These exercises will reveal which points of the cloud will need monitoring. What’s amusing here is that the monitoring tool itself can be a serverless function, popping into existence as a sidekick.
And that’s what the end goal of all this work should be: automation. The idea, as with security of normal networks, is to identify suspicious activity quickly and do something about it automatically.
The responses have to be automated because the hacks are automated. “I’m a big sci-fi fan. Only after great struggle does any human ever win against a robot,” Nunnikhoven said.
Serverless functions are gaining traction, not just with rogue developers but with brand-name enterprises such as Nordstrom and Capital One, Nunnikhoven pointed out.
It’s partly because of the economics.
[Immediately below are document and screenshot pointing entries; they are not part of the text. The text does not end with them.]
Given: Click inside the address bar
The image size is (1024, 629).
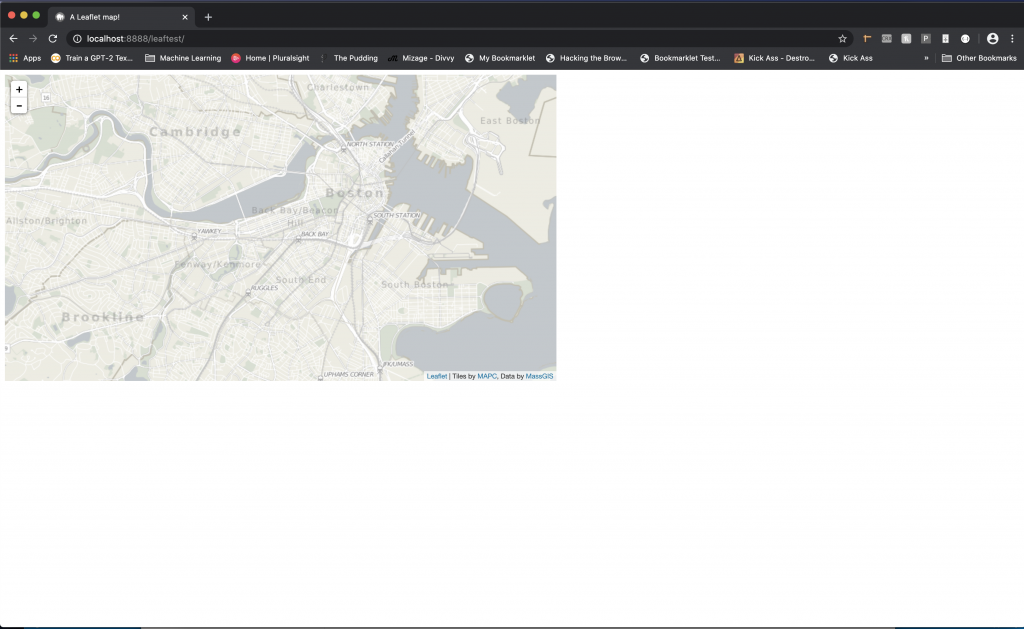Looking at the screenshot, I should click(300, 38).
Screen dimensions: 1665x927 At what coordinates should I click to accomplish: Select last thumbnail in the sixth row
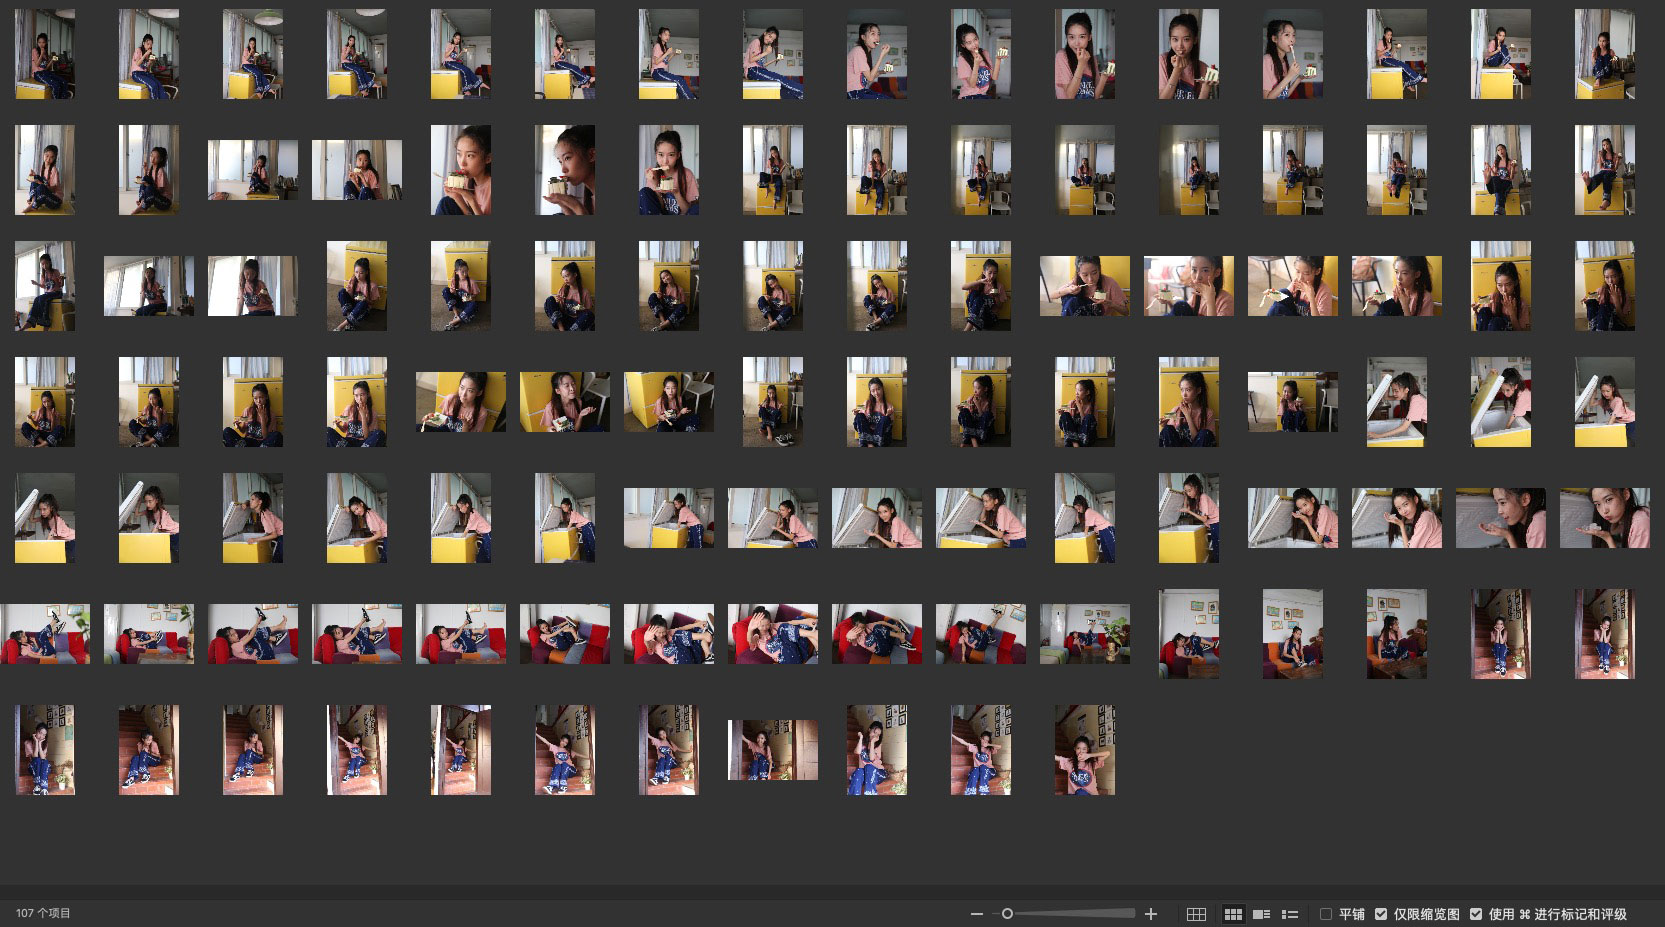click(x=1604, y=634)
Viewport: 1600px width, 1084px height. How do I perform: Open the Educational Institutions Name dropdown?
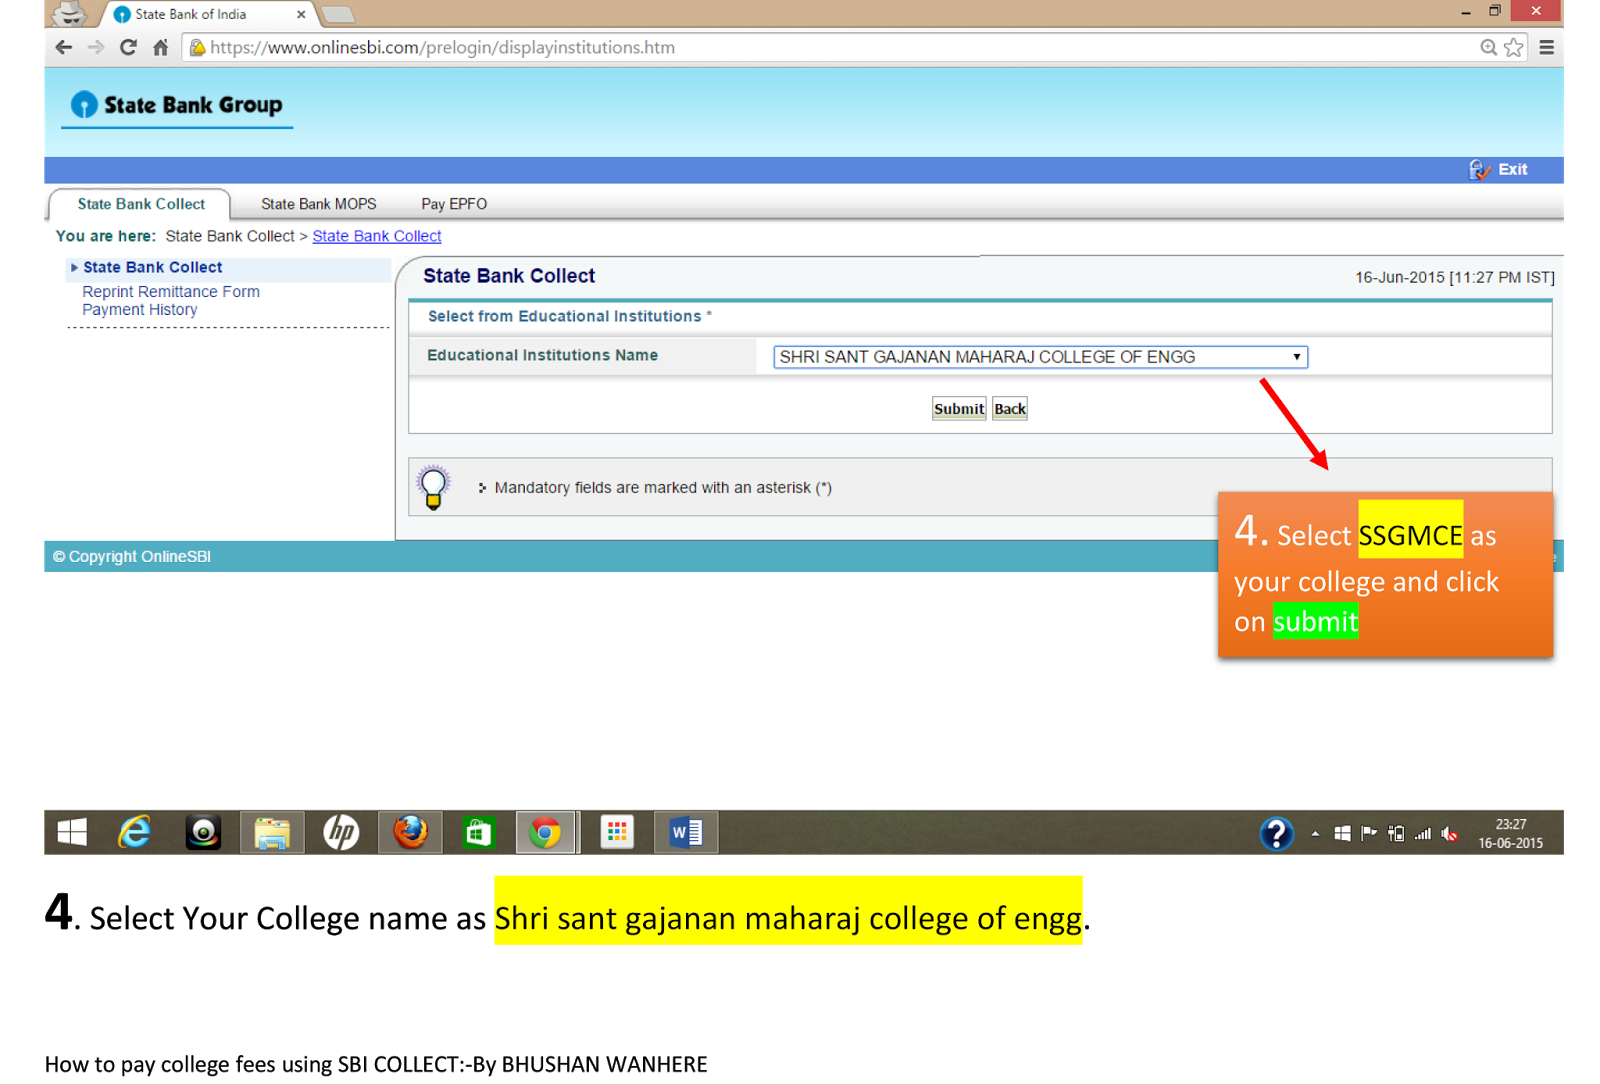1296,356
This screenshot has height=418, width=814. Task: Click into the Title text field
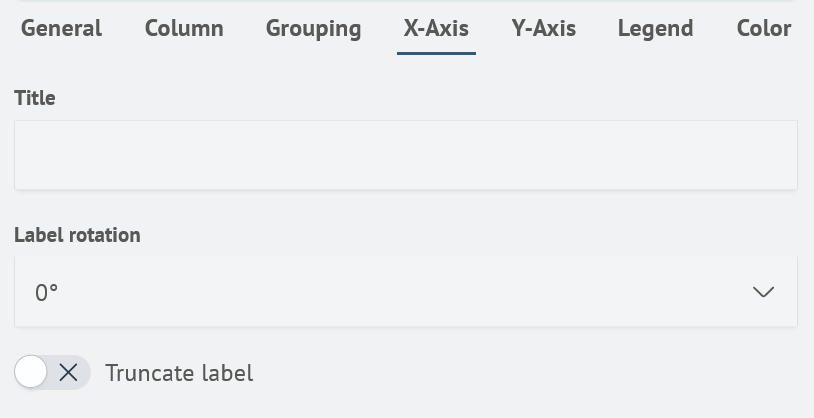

Cloud providers bill customers only for the time the serverless function is in existence. It’s easy for an enterprise to see what it’s spending on serverless, and the result can be a lot cheaper than normal cloud rental.
That’s one way that organizations get hooked on serverless, he said. They try it with a small, low-risk task and then realize serverless is cheaper than regular cloud usage would be.
“Based on that, people go, ‘Where else could we start to see those savings,'” Nunnikhoven said. “People are starting to build full-on applications and solutions with it.”
That’s been noticed at AWS. At Amazon re:Invent in December, the company launched new Lambda capabilities including Step Functions, which lets users chain together Lambda functions to build more complex applications.